Live Concert Photography: Summer Thunder at Union Pool 7/7/18: Songhoy Blues with Braineaters
Summer Thunder is a weekly showcase, presented by Academy Records and popular Williamsburg hotspot and music venue Union Pool, showcasing both up-and-coming and nationally or internationally touring acts and DJs performing at Union Pool’s back patio — for free with drink specials and tacos from El Diablo Tacos. Last week’s Summer Thunder showcase featured the renowned Malian desert blues act Songhoy Blues and Brooklyn-based Misfits tribute band Braineaters. Interestingly, this summer may be among the strongest Summer Thunder lineups in recent memory as Combo Chimbita, Mamadou Kelly, Sun Ra Arkestra and a list of others are slated to play throughout the rest of the summer. But let’s get to the work at hand . . .

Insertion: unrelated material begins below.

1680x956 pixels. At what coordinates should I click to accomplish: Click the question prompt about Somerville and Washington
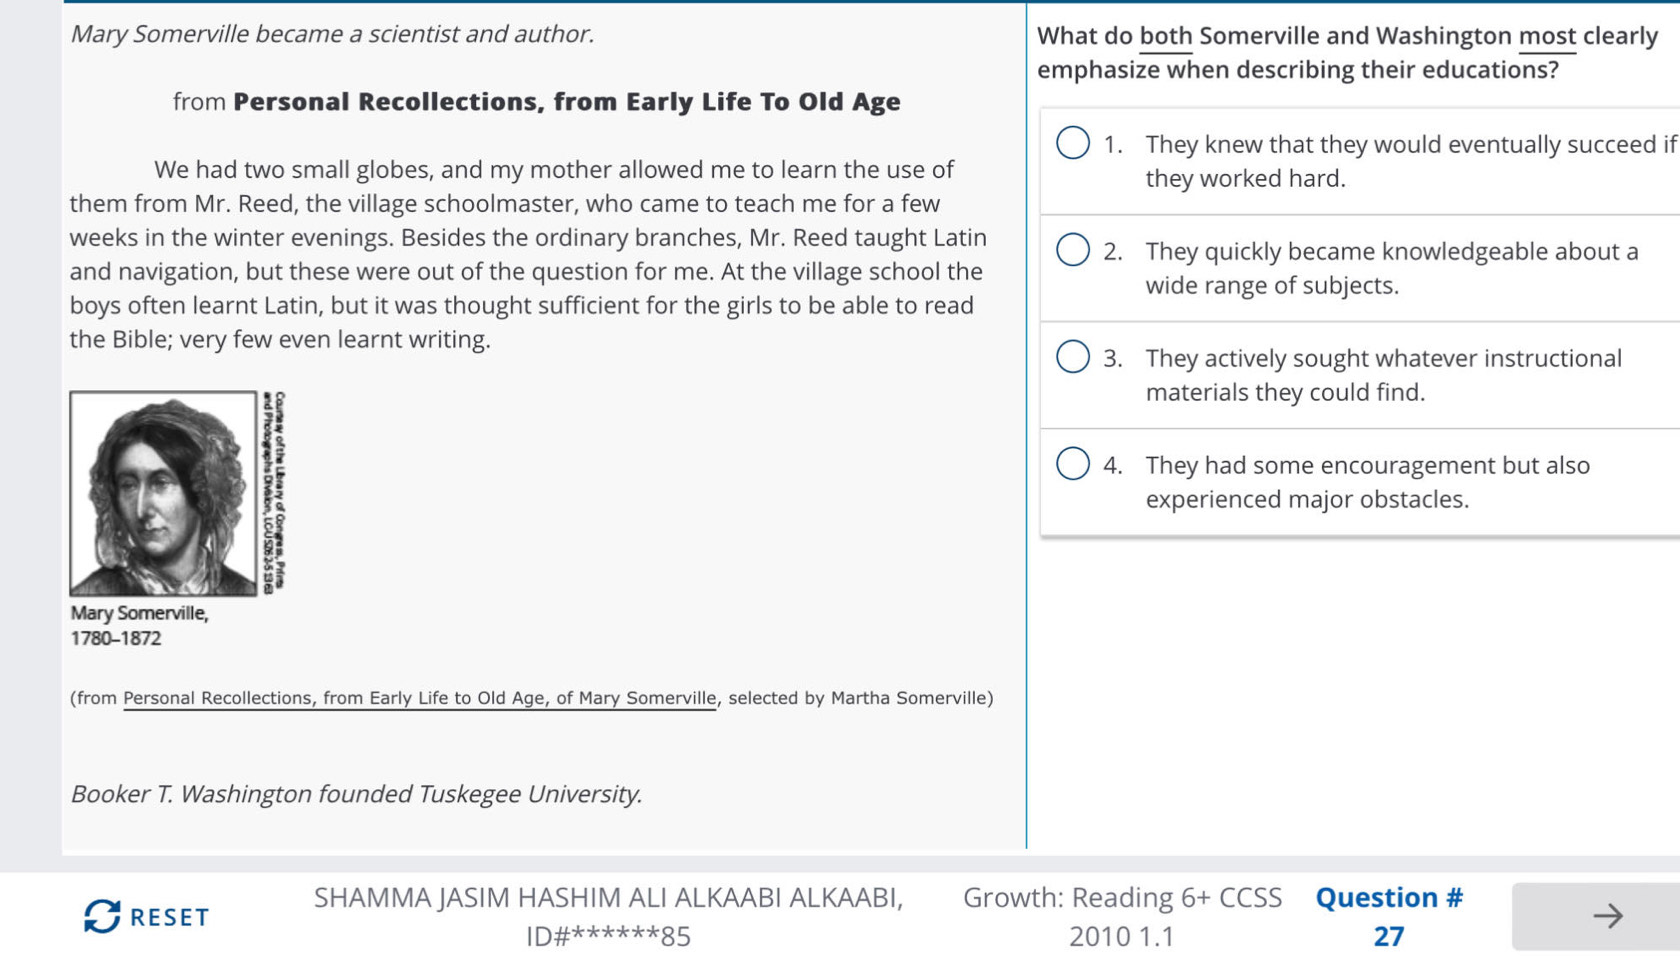coord(1346,53)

Over the past few years I’ve written quite a bit about a number of acts from the Northern African country of Mail, and from the surrounding regions. During that same period of time, Mail has been split apart by a bloody civil war between a number of different factions. Back in 2012, the National Movement for the Liberation of Azawad (MNLA) took control of Northern Mali; but shortly after, they were pushed out of the region by Ansar Dine, a jihadist group, which quickly imposed sharia law, banning cigarettes, alcohol and music. A number of musicians and artists, including Songhoy Blues’ founding trio of Garba Toure, Aliou Toure and Oumar Toure (no relation, but all Songhoy people) were forced to relocate south to Bamako, the country’s capital.

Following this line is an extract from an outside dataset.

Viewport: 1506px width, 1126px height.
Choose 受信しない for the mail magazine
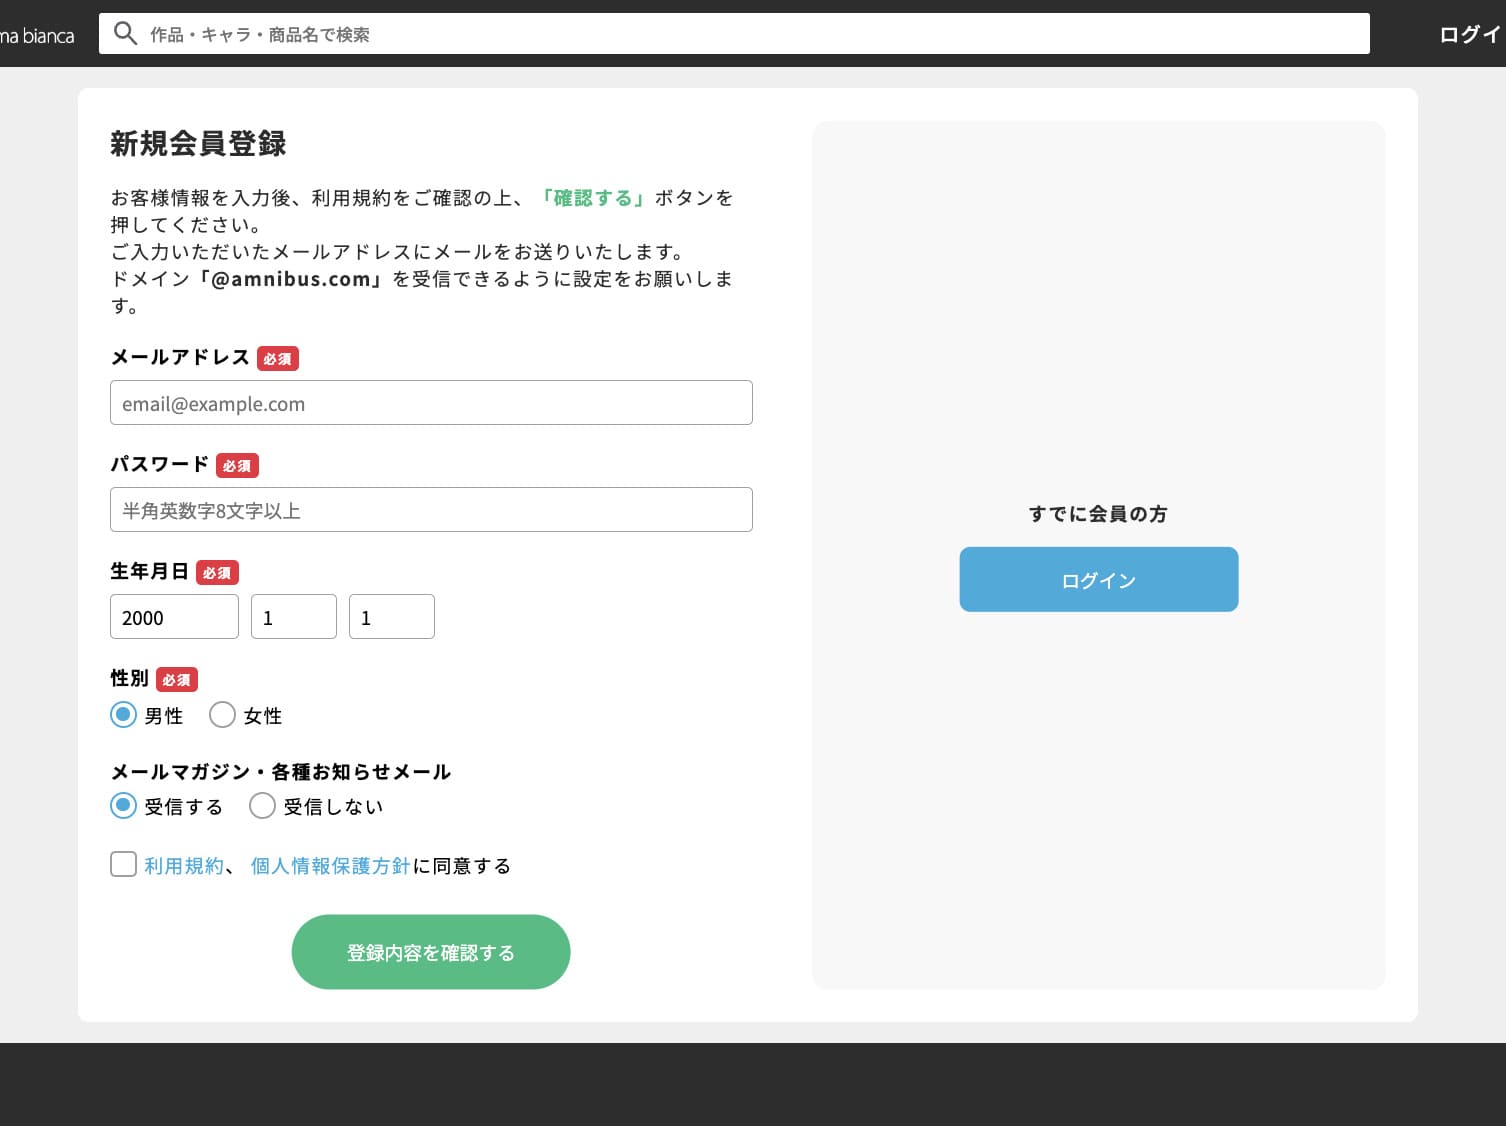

As the members of the band have publicly said, Songhoy Blues was formed “. . . to recreate that lost ambience of the North, and make all the refugees relive those Northern songs.” The band recruited Nathanael Dembélé to compete their lineup, and began playing shows across the Bamako club circuit, attracting both Songhoy and Tuareg fans. Interestingly, by September 2013, Africa Express, a collective of American and European musicians and producers led by Damon Albarn traveled to Bamako to collaborate with local musicians. The members of Songhoy Blues successfully auditioned and were introduced to the Yeah Yeah Yeahs Nick Zinner, who produced and recorded “Soubour” (which translates into English as “patience”), which appeared on that year’s African Express compilation Maison Des Jeunes.

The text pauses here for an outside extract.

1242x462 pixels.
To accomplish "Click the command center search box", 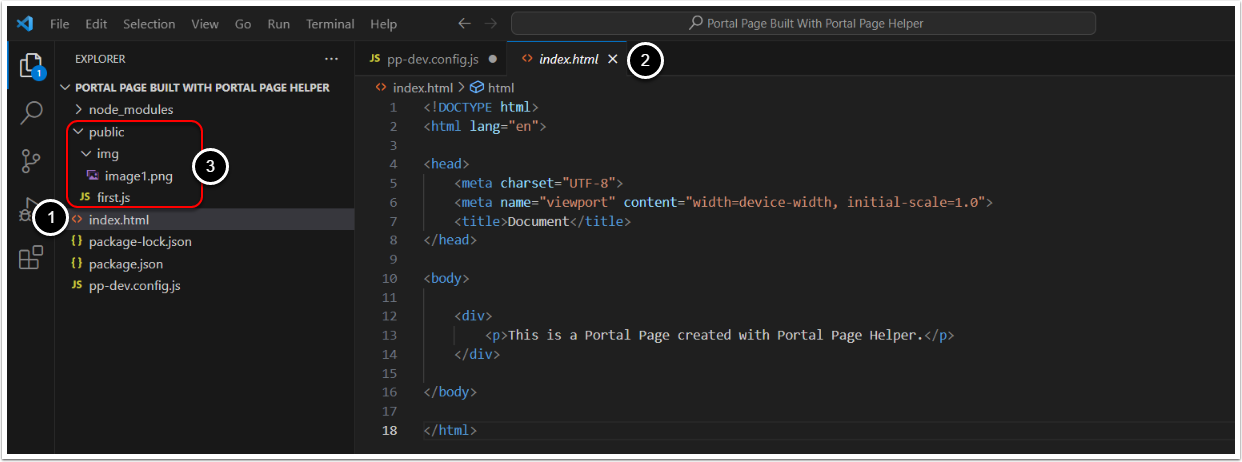I will tap(803, 23).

Following the success of “Soubour,” the band returned to the studio with Zinner and co-producer Marc-Antoine Moreau to record their 2015 full-length debut Music in Exile, which was a commercial and critical success, receiving praise from The Guardian, NME and others, and as a result the band received nominations for “Best New Act” at the Q Awards and “Independent Breakthrough Act” at the AIM Awards. Adding to growing internationally recognized profile, the quartet has opened for Alabama Shakes, Julian Casablancas and Damon Albarn, and have played sets at Glastonbury Festival, Bonnaroo Festival, Latitude Festival, Roskilde Festival, Green Man Festival, Byron Bay Bluesfest, WOMADelaide and The Great Escape Festival.
The Malian Desert blues quartet stopped at Union Pool, where they played a set of material from their first two albums. Throughout their set, they reminded the captivated audience that they although most of them wouldn’t understand the lyrics, they all were united by a love of music. As cliched and trite as it may sound, I’m sure that music can be the thing that changes the world for the better. But in the meantime, check out photos from the show below.
Opening the afternoon was the Brooklyn-based Misfits tribute band Braineaters comprised of a number of musicians from the DFA Records crew — Les Savy Fav’s Andrew Redland (guitar), Sinkane’s creative mastermind and frontman Ahmed Gallab (drums), Midnight Magic’s Andrew Raposo and Holy Ghost!‘s Nick Milihiser splitting bass duties, Violent Bullshit‘s, Orchid’s and Cheeseburger‘s Jayson Green (vocals) and LCD Soundsystem‘s and The Juan Maclean‘s Nancy Whang (vocals). Their Summer Thunder set was only their second live performance ever — their first was at a DFA Records Halloween party last year — and it was comprised of a selection of classic Misfits material, along with Danzig’s “Mother.” From what I could tell, the band seems to be a way for some renowned local players to have a bit of fun, playing some songs they love whenever they have a little downtime.